🤖 AI Summary
Supervised stereo matching methods suffer from poor generalization in real-world scenarios due to the scarcity of annotated stereo image pairs.
Method: This paper proposes a novel single-image-to-stereo method that requires no ground-truth stereo pairs for training. It first estimates monocular depth to obtain pseudo-disparity, then jointly reconstructs occluded regions in the right view via pseudo-disparity-guided geometric warping and a diffusion-based inpainting model (with a fine-tuned inpainting module). Crucially, it introduces a training-free confidence generation mechanism and an adaptive disparity sampling strategy to robustly handle occlusions.

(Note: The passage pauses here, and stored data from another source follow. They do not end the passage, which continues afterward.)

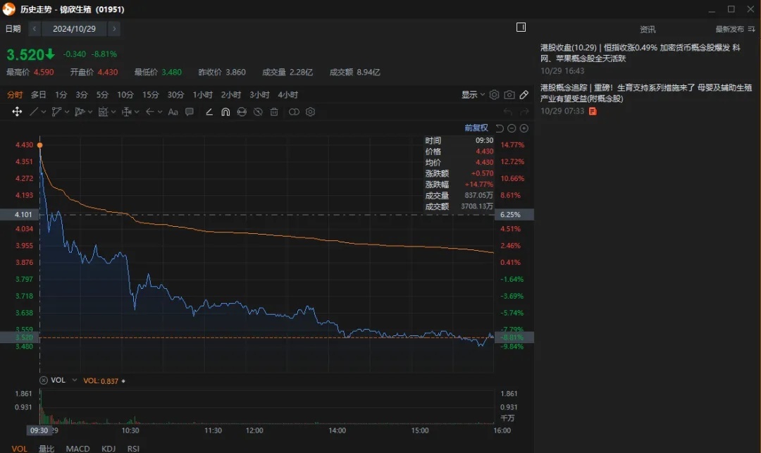Click the camera screenshot icon

coord(509,95)

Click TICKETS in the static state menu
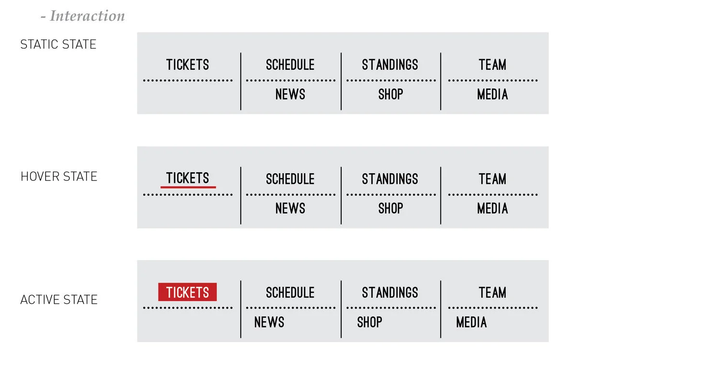pos(188,64)
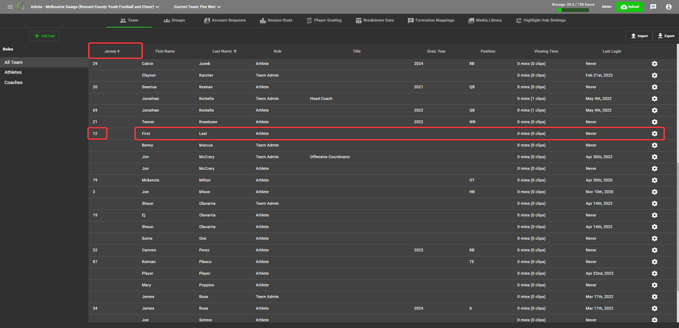This screenshot has width=679, height=328.
Task: Open settings gear for Camren Perez
Action: 655,250
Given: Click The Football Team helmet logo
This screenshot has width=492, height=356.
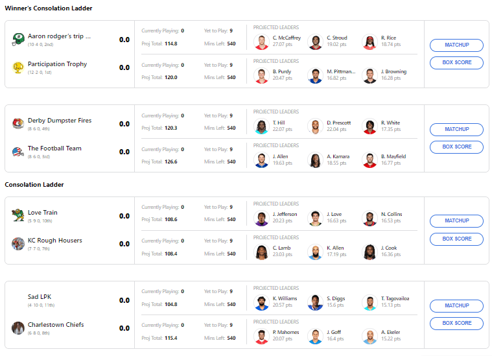Looking at the screenshot, I should [x=18, y=152].
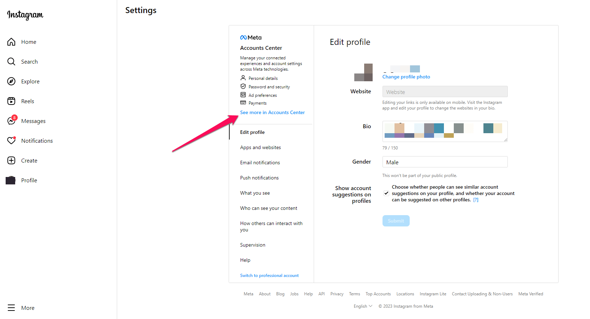Open Reels icon in sidebar

11,101
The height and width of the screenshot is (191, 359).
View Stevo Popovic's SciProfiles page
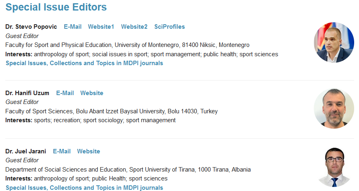[x=170, y=27]
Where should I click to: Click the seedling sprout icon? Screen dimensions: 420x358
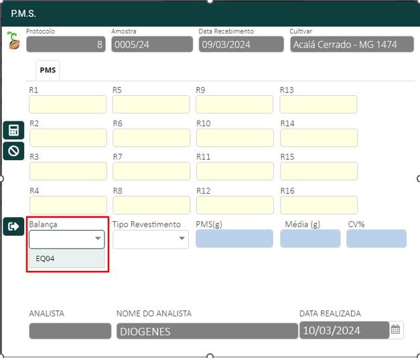coord(13,41)
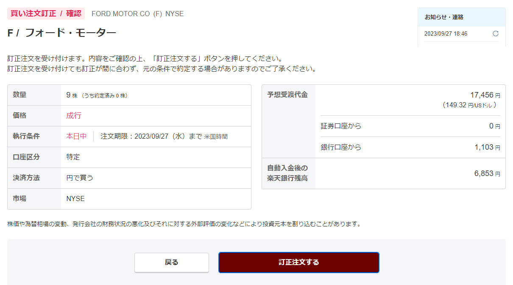The width and height of the screenshot is (513, 285).
Task: Click the NYSE value in the 市場 row
Action: click(x=75, y=198)
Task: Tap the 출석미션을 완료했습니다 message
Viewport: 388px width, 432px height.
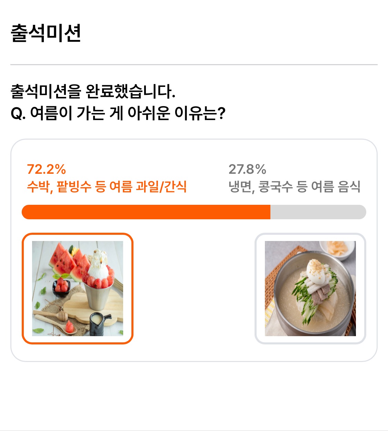Action: pyautogui.click(x=93, y=91)
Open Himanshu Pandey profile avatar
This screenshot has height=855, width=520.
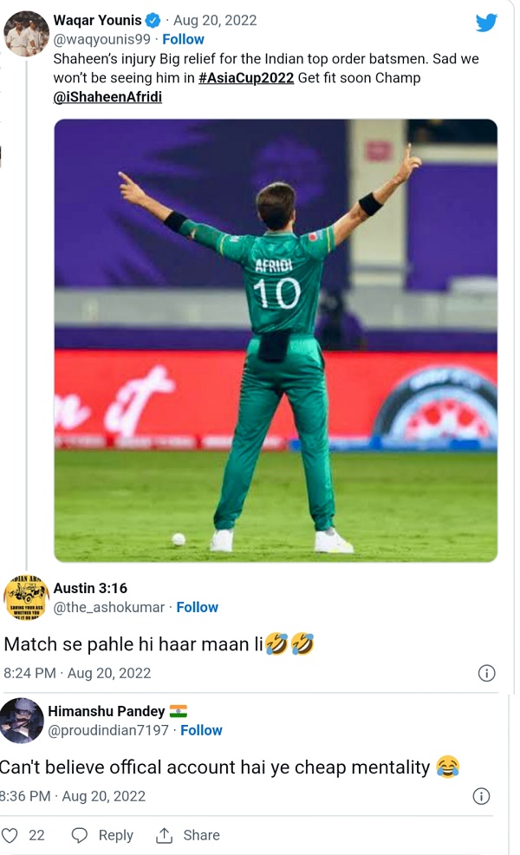[22, 720]
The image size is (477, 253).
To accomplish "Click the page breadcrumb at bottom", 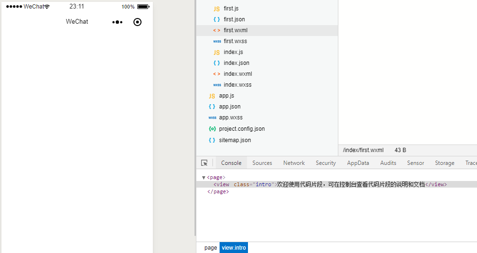I will (x=211, y=248).
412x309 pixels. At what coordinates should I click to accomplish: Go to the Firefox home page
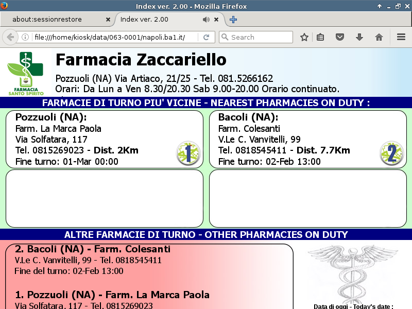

Results: The method achieves state-of-the-art performance on zero-shot stereo matching. Synthesized stereo pairs exhibit rich texture detail, semantic consistency, and structural integrity, significantly enhancing generalization to real-world scenes without domain-specific fine-tuning.
📝 Abstract
State-of-the-art supervised stereo matching methods have achieved amazing results on various benchmarks. However, these data-driven methods suffer from generalization to real-world scenarios due to the lack of real-world annotated data. In this paper, we propose StereoGen, a novel pipeline for high-quality stereo image generation. This pipeline utilizes arbitrary single images as left images and pseudo disparities generated by a monocular depth estimation model to synthesize high-quality corresponding right images. Unlike previous methods that fill the occluded area in warped right images using random backgrounds or using convolutions to take nearby pixels selectively, we fine-tune a diffusion inpainting model to recover the background. Images generated by our model possess better details and undamaged semantic structures. Besides, we propose Training-free Confidence Generation and Adaptive Disparity Selection. The former suppresses the negative effect of harmful pseudo ground truth during stereo training, while the latter helps generate a wider disparity distribution and better synthetic images. Experiments show that models trained under our pipeline achieve state-of-the-art zero-shot generalization results among all published methods. The code will be available upon publication of the paper.